(SUPPLIED TEXT)
.....
Research interests and current projects

Computing science teaching

In France, computer science has long be seen as a purely technical domain, which did not deserve to be part of fundamental education. From early nineties until recently (2011), there were no computer science classes neither in primary nor in secondary education. In 2011, CS was re-introduced in high-school curricula as an optional topic. I then started to train high-school teachers to this topic. In 2014, I joined the Maison pour la science in Orléans to co-conduct workshops on unplugged computer science. I was puzzled by the prejudices colleagues may have about computer science, which largely impedes their learning.

When I moved back to Nancy in 2017, I got a position in the School of Education, where I got a chance to further work on this matter. Since 2018, first within the PIAF EU Erasmus+ Project (2018-2021), I have been working with colleagues in Nancy (Marie Duflot-Kremer), Liège (Brigitte Denis), Luxembourg (Robert Reuter) and Saarbrücken (Armin Weinberger) on the definition and implementation of a new referential of competencies related to computational thinking, which would help to break the above-mentioned prejudices and bridge the gap between using computers and understanding them (Parmentier et al., 2020).
.....
(JOB 1) Please convert the records from the line with "Task: Visit the" up to and including the line with "click(63, 523)" into a JSON list of strings, one string per line, with blank lines left out and no other lines included.
The records and the research interests text come from unrelated sources.
.....
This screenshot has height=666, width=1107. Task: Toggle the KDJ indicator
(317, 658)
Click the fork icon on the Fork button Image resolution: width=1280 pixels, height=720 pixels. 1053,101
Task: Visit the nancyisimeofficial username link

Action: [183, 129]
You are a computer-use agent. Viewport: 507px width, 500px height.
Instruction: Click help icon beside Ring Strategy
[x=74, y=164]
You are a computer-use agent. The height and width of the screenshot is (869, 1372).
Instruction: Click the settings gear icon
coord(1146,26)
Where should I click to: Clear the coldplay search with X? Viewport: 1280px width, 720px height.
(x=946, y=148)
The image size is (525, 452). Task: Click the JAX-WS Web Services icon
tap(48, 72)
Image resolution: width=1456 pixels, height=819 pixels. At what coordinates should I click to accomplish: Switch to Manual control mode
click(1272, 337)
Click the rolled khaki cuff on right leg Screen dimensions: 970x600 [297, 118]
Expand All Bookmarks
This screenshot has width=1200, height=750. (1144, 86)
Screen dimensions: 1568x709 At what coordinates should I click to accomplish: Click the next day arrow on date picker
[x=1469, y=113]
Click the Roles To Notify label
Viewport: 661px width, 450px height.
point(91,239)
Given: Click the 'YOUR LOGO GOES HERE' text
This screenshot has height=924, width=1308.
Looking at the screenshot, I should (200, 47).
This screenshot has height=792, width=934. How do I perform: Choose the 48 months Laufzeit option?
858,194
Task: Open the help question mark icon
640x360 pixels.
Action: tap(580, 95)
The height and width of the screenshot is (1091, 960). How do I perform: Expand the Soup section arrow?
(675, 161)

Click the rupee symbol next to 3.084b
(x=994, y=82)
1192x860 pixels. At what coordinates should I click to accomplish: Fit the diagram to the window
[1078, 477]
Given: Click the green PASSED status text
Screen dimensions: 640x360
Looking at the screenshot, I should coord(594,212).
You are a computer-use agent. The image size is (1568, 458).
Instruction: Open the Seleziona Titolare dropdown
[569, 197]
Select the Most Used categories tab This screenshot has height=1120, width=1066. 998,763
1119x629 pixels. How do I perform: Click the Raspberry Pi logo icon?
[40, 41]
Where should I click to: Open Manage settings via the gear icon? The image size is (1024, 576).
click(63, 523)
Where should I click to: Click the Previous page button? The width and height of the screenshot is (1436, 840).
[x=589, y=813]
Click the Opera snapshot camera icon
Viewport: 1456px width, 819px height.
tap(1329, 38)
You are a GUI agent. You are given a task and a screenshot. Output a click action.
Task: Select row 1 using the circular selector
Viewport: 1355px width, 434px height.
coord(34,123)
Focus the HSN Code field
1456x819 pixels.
.....
(JOB 2) According to the research interests text, when and in what form was computer science re-introduced in French high-school curricula?

(ANSWER 1)
[
  "Task: Visit the nancyisimeofficial username link",
  "Action: [183, 129]",
  "You are a computer-use agent. Viewport: 507px width, 500px height.",
  "Instruction: Click help icon beside Ring Strategy",
  "[x=74, y=164]",
  "You are a computer-use agent. The height and width of the screenshot is (869, 1372).",
  "Instruction: Click the settings gear icon",
  "coord(1146,26)",
  "Where should I click to: Clear the coldplay search with X? Viewport: 1280px width, 720px height.",
  "(x=946, y=148)",
  "The image size is (525, 452). Task: Click the JAX-WS Web Services icon",
  "tap(48, 72)",
  "Image resolution: width=1456 pixels, height=819 pixels. At what coordinates should I click to accomplish: Switch to Manual control mode",
  "click(1272, 337)",
  "Click the rolled khaki cuff on right leg Screen dimensions: 970x600 [297, 118]",
  "Expand All Bookmarks",
  "This screenshot has width=1200, height=750. (1144, 86)",
  "Screen dimensions: 1568x709 At what coordinates should I click to accomplish: Click the next day arrow on date picker",
  "[x=1469, y=113]",
  "Click the Roles To Notify label",
  "Viewport: 661px width, 450px height.",
  "point(91,239)",
  "Given: Click the 'YOUR LOGO GOES HERE' text",
  "This screenshot has height=924, width=1308.",
  "Looking at the screenshot, I should (200, 47).",
  "This screenshot has height=792, width=934. How do I perform: Choose the 48 months Laufzeit option?",
  "858,194",
  "Task: Open the help question mark icon",
  "640x360 pixels.",
  "Action: tap(580, 95)",
  "The height and width of the screenshot is (1091, 960). How do I perform: Expand the Soup section arrow?",
  "(675, 161)",
  "Click the rupee symbol next to 3.084b",
  "(x=994, y=82)",
  "1192x860 pixels. At what coordinates should I click to accomplish: Fit the diagram to the window",
  "[1078, 477]",
  "Given: Click the green PASSED status text",
  "Screen dimensions: 640x360",
  "Looking at the screenshot, I should coord(594,212).",
  "You are a computer-use agent. The image size is (1568, 458).",
  "Instruction: Open the Seleziona Titolare dropdown",
  "[569, 197]",
  "Select the Most Used categories tab This screenshot has height=1120, width=1066. 998,763",
  "1119x629 pixels. How do I perform: Click the Raspberry Pi logo icon?",
  "[40, 41]",
  "Where should I click to: Open Manage settings via the gear icon? The image size is (1024, 576).",
  "click(63, 523)"
]

(ANSWER 2) In 2011, as an optional topic.